Le brut, de fait, continue de circuler, par les pipelines saoudiens ou en éteignant ses transpondeurs dans le détroit d'Ormuz. Les produits raffinés, eux, ne passent plus. Emmanuel Treilleux a repris la formule de Patrick Pouyanné, le 24 août en Norvège : « pas un seul pétrolier de produits raffinés ne traverse Ormuz ». La situation russe s’ajoute aux tensions au Moyen-Orient. Les frappes ukrainiennes contre l'appareil de raffinage ont fait chuter les taux d'utilisation, et Moscou a réservé ses volumes à son marché intérieur.
Gaz : un retard de stockage qui risque de peser sur les prix
Sur le gaz, le blocage est plus rigide. Les exportations qatariennes et émiraties, qui représentent environ un cinquième de l'offre mondiale de GNL, sont à l'arrêt depuis février. Là où le brut a trouvé des contournements, le GNL n'en a pas : « un méthanier, c'est très cher, cela représente un coût industriel trop élevé pour prendre le moindre risque opérationnel », explique Emmanuel. L'épisode de Ras Laffan pèse lourd : endommagé par des frappes iraniennes, le complexe gazier qatarien a vu sa tentative de redémarrage de juillet interrompue par une explosion mortelle dont l'origine reste indéterminée. La remise en route pourrait donc prendre bien plus de temps qu'anticipé, alors que la demande asiatique repart.Le résultat se lit dans les réserves européennes, à 64 % de remplissage contre 76 % un an plus tôt, le début d’hiver se profile mal. La situation est toutefois différente d’un pays à l’autre. La France s'en sort correctement à 69 %, avec un objectif de 85 % fixé par la CRE que le rythme d'injection place à portée fin octobre. En Allemagne, la situation est plus préoccupante. Premier consommateur du continent et première capacité de stockage, le pays n'est qu'à 52 % de remplissage, certains sites étant entièrement vides.

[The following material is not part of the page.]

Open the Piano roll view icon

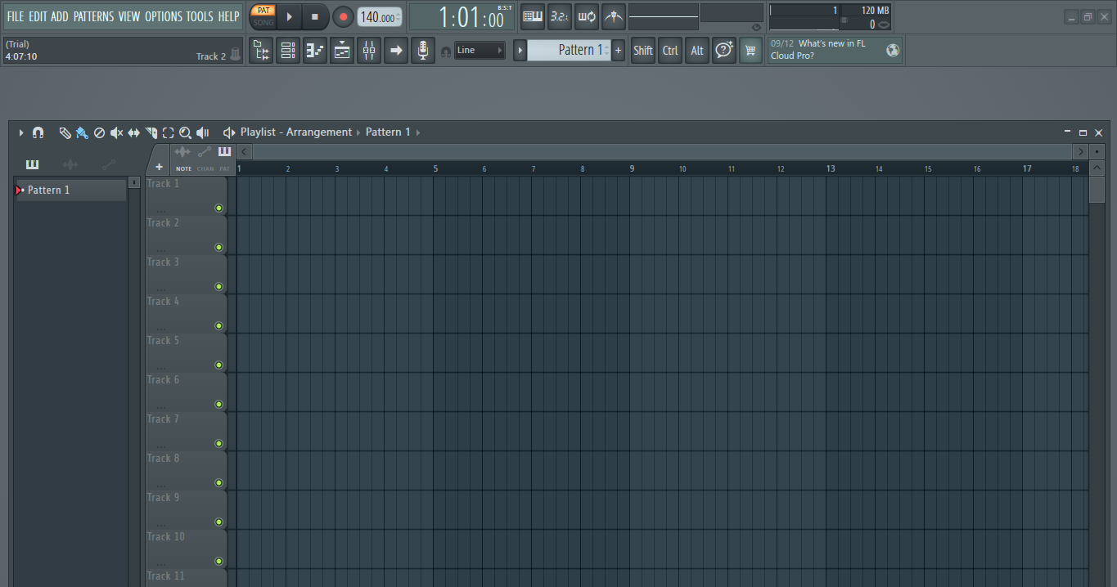[x=315, y=51]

L'objectif européen plancher de 75 % a donc peu de chances d'être atteint avant la saison de chauffe. À la concurrence asiatique sur les cargaisons s'ajoute un facteur souvent négligé : l'été caniculaire a contraint l'Europe à faire tourner ses centrales à gaz pour compenser le bridage du nucléaire. Chaque mégawattheure brûlé en juillet et en août est un mégawattheure qui n'a pas été injecté en stockage.
Le risque est une vague d'achats contraints en cours d'hiver si le froid s'installe. « On devra faire venir du GNL à tout prix en Europe », prévient Emmanuel Treilleux. « Ce qui pourrait apaiser le prix du gaz, c'est un hiver chaud. Mais on ne le saura pas avant fin janvier au mieux » complète-t-il.
Le prix fixe, principal levier des flottes face à l'incertitude
Une détente durable supposerait un apaisement simultané dans le Golfe et sur le front russo-ukrainien, plus une météo clémente. A l’heure actuelle, difficile d’imaginer un tel alignement de planètes. Goldman Sachs anticipe des prix supérieurs à 100 euros le mégawattheure dès décembre, niveau qui deviendrait nécessaire pour détourner vers l'Europe des cargaisons destinées à l'Asie.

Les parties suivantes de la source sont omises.